** Provided records **
━━━━

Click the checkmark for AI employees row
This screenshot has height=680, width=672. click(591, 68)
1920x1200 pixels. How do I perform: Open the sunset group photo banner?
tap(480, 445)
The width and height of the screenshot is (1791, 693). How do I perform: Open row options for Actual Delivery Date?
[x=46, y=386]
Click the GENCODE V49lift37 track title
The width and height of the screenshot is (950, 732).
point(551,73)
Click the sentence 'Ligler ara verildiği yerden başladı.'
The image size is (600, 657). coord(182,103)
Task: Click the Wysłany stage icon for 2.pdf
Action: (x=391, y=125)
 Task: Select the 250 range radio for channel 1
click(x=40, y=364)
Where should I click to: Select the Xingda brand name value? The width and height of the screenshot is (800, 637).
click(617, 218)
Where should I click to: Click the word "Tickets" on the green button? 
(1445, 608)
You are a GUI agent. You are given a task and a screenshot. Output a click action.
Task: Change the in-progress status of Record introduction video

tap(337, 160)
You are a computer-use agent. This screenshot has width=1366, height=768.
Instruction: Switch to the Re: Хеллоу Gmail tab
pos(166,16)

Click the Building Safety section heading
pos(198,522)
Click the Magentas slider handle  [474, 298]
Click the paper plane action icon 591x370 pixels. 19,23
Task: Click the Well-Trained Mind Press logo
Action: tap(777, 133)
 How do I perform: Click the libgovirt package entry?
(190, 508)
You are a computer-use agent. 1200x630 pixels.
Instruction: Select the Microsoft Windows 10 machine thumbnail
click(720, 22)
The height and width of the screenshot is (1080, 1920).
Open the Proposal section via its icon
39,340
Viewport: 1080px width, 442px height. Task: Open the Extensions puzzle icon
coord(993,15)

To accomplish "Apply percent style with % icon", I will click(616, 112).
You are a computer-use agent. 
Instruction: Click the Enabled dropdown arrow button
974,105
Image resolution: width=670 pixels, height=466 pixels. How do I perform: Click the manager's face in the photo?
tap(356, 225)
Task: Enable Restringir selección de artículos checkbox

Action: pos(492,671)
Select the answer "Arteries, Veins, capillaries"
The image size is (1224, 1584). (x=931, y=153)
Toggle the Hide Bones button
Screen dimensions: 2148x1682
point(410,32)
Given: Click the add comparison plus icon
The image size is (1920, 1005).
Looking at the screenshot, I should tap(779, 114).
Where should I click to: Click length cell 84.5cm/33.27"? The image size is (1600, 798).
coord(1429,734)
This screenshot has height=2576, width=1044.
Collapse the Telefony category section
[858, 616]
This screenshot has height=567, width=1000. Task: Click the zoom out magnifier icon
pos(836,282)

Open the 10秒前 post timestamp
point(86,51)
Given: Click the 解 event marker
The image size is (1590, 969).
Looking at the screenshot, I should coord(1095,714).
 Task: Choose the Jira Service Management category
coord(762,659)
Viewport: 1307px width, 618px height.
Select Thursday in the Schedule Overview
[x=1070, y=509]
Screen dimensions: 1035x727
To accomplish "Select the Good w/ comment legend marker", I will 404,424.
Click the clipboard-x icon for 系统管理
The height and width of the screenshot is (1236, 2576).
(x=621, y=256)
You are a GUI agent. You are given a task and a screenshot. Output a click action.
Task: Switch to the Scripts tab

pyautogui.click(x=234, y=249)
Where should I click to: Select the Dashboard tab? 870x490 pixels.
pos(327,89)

━━━━

Copy the listing above line for line, with no changes.

** Exercise result **
Click the checkmark for AI employees row
This screenshot has height=680, width=672. click(591, 68)
1920x1200 pixels. How do I perform: Open the sunset group photo banner?
tap(480, 445)
The width and height of the screenshot is (1791, 693). How do I perform: Open row options for Actual Delivery Date?
[x=46, y=386]
Click the GENCODE V49lift37 track title
The width and height of the screenshot is (950, 732).
point(551,73)
Click the sentence 'Ligler ara verildiği yerden başladı.'
The image size is (600, 657). coord(182,103)
Task: Click the Wysłany stage icon for 2.pdf
Action: (x=391, y=125)
 Task: Select the 250 range radio for channel 1
click(x=40, y=364)
Where should I click to: Select the Xingda brand name value? The width and height of the screenshot is (800, 637).
click(617, 218)
Where should I click to: Click the word "Tickets" on the green button? 
(1445, 608)
You are a GUI agent. You are given a task and a screenshot. Output a click action.
Task: Change the in-progress status of Record introduction video

tap(337, 160)
You are a computer-use agent. This screenshot has width=1366, height=768.
Instruction: Switch to the Re: Хеллоу Gmail tab
pos(166,16)

Click the Building Safety section heading
pos(198,522)
Click the Magentas slider handle  [474, 298]
Click the paper plane action icon 591x370 pixels. 19,23
Task: Click the Well-Trained Mind Press logo
Action: tap(777, 133)
 How do I perform: Click the libgovirt package entry?
(190, 508)
You are a computer-use agent. 1200x630 pixels.
Instruction: Select the Microsoft Windows 10 machine thumbnail
click(720, 22)
The height and width of the screenshot is (1080, 1920).
Open the Proposal section via its icon
39,340
Viewport: 1080px width, 442px height. Task: Open the Extensions puzzle icon
coord(993,15)

To accomplish "Apply percent style with % icon", I will click(616, 112).
You are a computer-use agent. 
Instruction: Click the Enabled dropdown arrow button
974,105
Image resolution: width=670 pixels, height=466 pixels. How do I perform: Click the manager's face in the photo?
tap(356, 225)
Task: Enable Restringir selección de artículos checkbox

Action: pos(492,671)
Select the answer "Arteries, Veins, capillaries"
The image size is (1224, 1584). (x=931, y=153)
Toggle the Hide Bones button
Screen dimensions: 2148x1682
point(410,32)
Given: Click the add comparison plus icon
The image size is (1920, 1005).
Looking at the screenshot, I should tap(779, 114).
Where should I click to: Click length cell 84.5cm/33.27"? The image size is (1600, 798).
coord(1429,734)
This screenshot has height=2576, width=1044.
Collapse the Telefony category section
[858, 616]
This screenshot has height=567, width=1000. Task: Click the zoom out magnifier icon
pos(836,282)

Open the 10秒前 post timestamp
point(86,51)
Given: Click the 解 event marker
The image size is (1590, 969).
Looking at the screenshot, I should coord(1095,714).
 Task: Choose the Jira Service Management category
coord(762,659)
Viewport: 1307px width, 618px height.
Select Thursday in the Schedule Overview
[x=1070, y=509]
Screen dimensions: 1035x727
To accomplish "Select the Good w/ comment legend marker", I will 404,424.
Click the clipboard-x icon for 系统管理
The height and width of the screenshot is (1236, 2576).
(x=621, y=256)
You are a GUI agent. You are given a task and a screenshot. Output a click action.
Task: Switch to the Scripts tab

pyautogui.click(x=234, y=249)
Where should I click to: Select the Dashboard tab? 870x490 pixels.
pos(327,89)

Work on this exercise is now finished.